About his former coworkers, he posted: “I have sinister plans for all my friends and must have taken home a couple [of keys].” About his ex-wife, he posted: “I’m not going to rest until your body is a mess, soaked in blood and dying from all the little cuts.” When she got a restraining order, he posted, “I’ve got enough explosives to take care of the state police and the sheriff’s department” and “I’m checking out and making a name for myself Enough elementary schools in a ten mile radius to initiate the most heinous school shooting ever imagined … The only question is … which one?” FBI agents came to his door; he posted his fantasy of killing one female agent: “Pull my knife, flick my wrist, and slit her throat Leave her bleedin’ from her jugular in the arms of her partner.” He was convicted in federal district court of five counts of transmitting in interstate commerce (here, the Internet) “any threat to injure the person of another.”

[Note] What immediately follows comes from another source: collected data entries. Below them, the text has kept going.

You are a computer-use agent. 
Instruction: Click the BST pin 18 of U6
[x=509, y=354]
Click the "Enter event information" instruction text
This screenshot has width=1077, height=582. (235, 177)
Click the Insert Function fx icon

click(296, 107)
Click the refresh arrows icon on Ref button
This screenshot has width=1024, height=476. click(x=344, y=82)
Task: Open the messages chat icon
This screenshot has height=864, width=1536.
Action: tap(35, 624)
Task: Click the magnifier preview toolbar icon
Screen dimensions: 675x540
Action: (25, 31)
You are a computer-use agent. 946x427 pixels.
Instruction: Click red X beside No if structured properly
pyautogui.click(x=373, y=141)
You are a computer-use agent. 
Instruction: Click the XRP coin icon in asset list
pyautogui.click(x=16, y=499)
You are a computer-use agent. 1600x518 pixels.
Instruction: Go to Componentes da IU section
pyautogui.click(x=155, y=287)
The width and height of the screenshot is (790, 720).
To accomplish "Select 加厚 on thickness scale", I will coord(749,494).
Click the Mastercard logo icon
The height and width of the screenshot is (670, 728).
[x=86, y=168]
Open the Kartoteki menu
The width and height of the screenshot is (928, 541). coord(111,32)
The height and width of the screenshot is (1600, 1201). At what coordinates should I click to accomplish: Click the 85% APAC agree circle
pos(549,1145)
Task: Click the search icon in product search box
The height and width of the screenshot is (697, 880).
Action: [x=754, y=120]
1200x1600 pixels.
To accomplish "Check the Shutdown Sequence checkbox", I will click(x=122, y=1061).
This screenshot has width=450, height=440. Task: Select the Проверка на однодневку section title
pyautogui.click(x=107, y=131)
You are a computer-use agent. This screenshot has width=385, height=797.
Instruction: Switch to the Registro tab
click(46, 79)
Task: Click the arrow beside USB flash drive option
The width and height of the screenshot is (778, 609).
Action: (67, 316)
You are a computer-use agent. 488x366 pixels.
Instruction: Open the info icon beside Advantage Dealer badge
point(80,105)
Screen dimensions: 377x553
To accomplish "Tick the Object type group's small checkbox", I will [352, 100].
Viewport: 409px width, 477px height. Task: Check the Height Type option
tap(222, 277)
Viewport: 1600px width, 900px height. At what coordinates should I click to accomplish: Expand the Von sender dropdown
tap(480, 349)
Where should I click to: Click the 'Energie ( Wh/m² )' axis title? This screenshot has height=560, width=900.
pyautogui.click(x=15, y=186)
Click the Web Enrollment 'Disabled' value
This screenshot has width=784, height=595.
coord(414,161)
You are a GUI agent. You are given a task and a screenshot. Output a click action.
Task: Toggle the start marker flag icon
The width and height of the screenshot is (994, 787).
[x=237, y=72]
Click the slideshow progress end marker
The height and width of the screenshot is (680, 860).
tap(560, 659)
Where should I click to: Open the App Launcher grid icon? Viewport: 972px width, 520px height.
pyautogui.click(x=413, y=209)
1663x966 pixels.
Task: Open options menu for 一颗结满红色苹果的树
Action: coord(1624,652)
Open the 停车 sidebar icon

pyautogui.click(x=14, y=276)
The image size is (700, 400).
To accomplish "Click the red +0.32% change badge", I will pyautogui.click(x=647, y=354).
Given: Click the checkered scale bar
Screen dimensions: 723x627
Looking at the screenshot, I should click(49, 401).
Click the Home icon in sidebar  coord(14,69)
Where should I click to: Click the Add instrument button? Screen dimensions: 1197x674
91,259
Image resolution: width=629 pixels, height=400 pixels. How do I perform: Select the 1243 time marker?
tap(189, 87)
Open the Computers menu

Elonis argued that, under the First Amendment, the government had to prove that he had a “subjective” intent to threaten. He said he lacked that, in part because some of his posts echoed words by rapper Eminem. The court of appeals held instead that the statute only requires that “a reasonable person would foresee that the statement would be interpreted by those to whom the maker communicates the statement as a serious expression of an intention to inflict bodily harm.”
Let’s break that down carefully. Elonis argues that the government must prove beyond a reasonable doubt that he was actually thinking, This message will terrify the person it refers too, and I want that. The government says that it must only prove that “a reasonable person” would have thought it would terrify.